Il capo dello stato ha apposto, come nelle previsioni, la sua firma sulla nuova legge elettorale, denominata Rosatellum bis.

La cosa era prevedibile in quanto il Presidente della Repubblica, almeno a mio parere, deve aver fatto il calcolo mutuandolo dal conto economico profitti e perdite, alias “costo-benefici”, ipotizzando, ove l’avesse rimandata alle camere, un costo dagli sviluppi imprevedibili in direzione di una possibile conflittualità istituzionale senza precedenti, mentre sottoscrivendola, come ha fatto, deve aver scelto il male minore, ritenendo questa decisione infatti più vicina ai benefici che ai costi: insomma, meglio una “porcata-bis”, alias Rosatellum bis, leggermente limata, rispetto alla porcata originale di Calderoli che tutti ricordano.

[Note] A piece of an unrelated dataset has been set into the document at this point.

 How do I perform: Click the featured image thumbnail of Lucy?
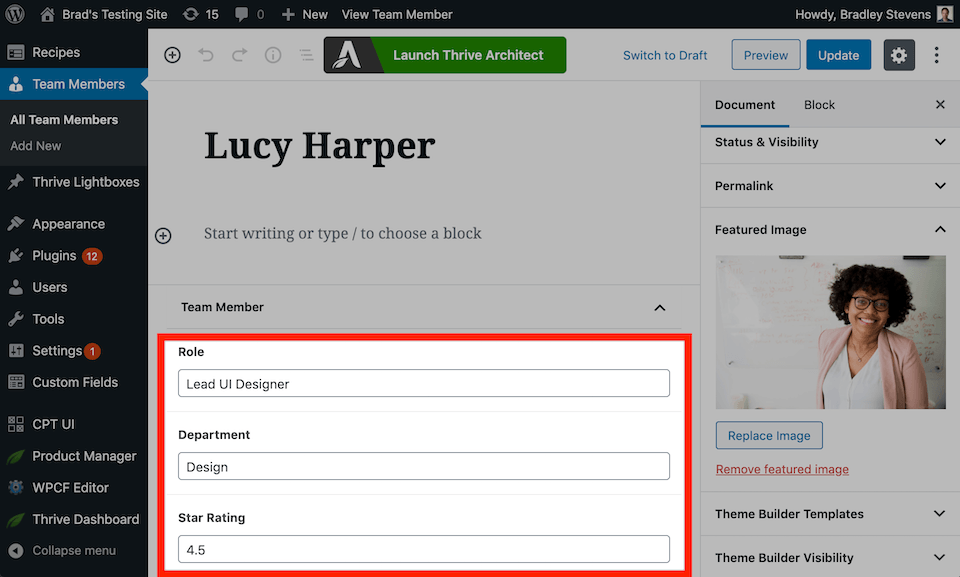tap(830, 332)
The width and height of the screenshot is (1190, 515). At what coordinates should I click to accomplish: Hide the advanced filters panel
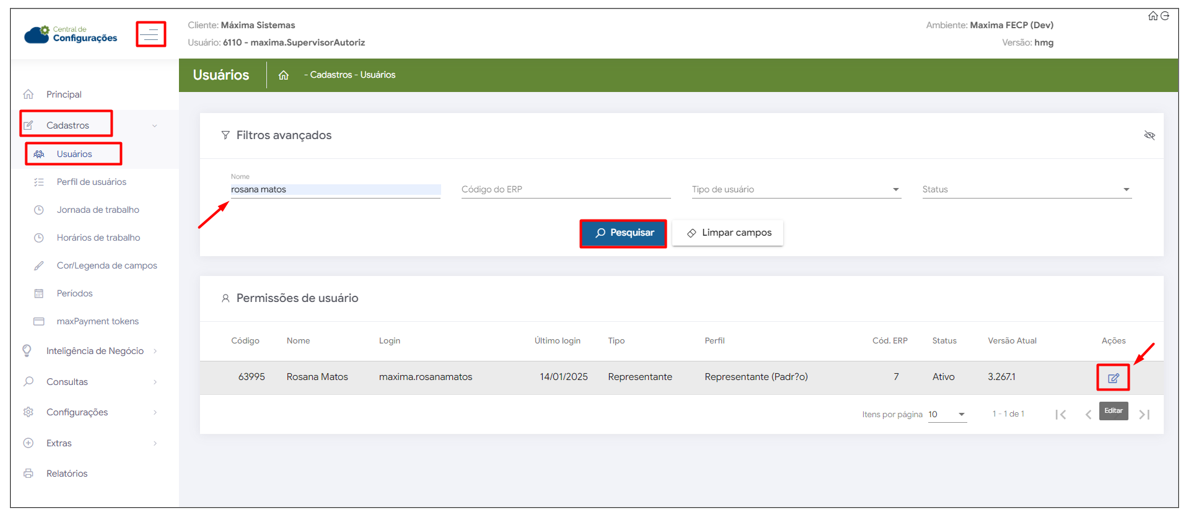(1149, 135)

Io, come sempre, rispetto le Istituzioni anche se, al giorno d’oggi, esse badano solo a se stesse e non agli interessi dei cittadini, (realtà di cui anche gli ipovedenti vedono in tutte le loro tragiche sfaccettature), ma non posso non esimermi dal pensare cosa potrebbe succedere se la Corte la dovesse bocciare, come è già successo per la precedente “porcata”.

Di certo, e per questo ci metterei tutte e due le mani, molti dei Presidenti che hanno preceduto Mattarella, si sarebbero guardati bene dal sottoscriverla, segno evidente che la firma di promulgazione presidenziale di questa porcata bis fonda le sue radici da motivazioni di opportunità politica e non già di correttezza istituzionale.

A scanso di equivoci: non sono un fan di Grillo, ma, turandomi il naso, un ex di…Renzi… il che è tutto dire.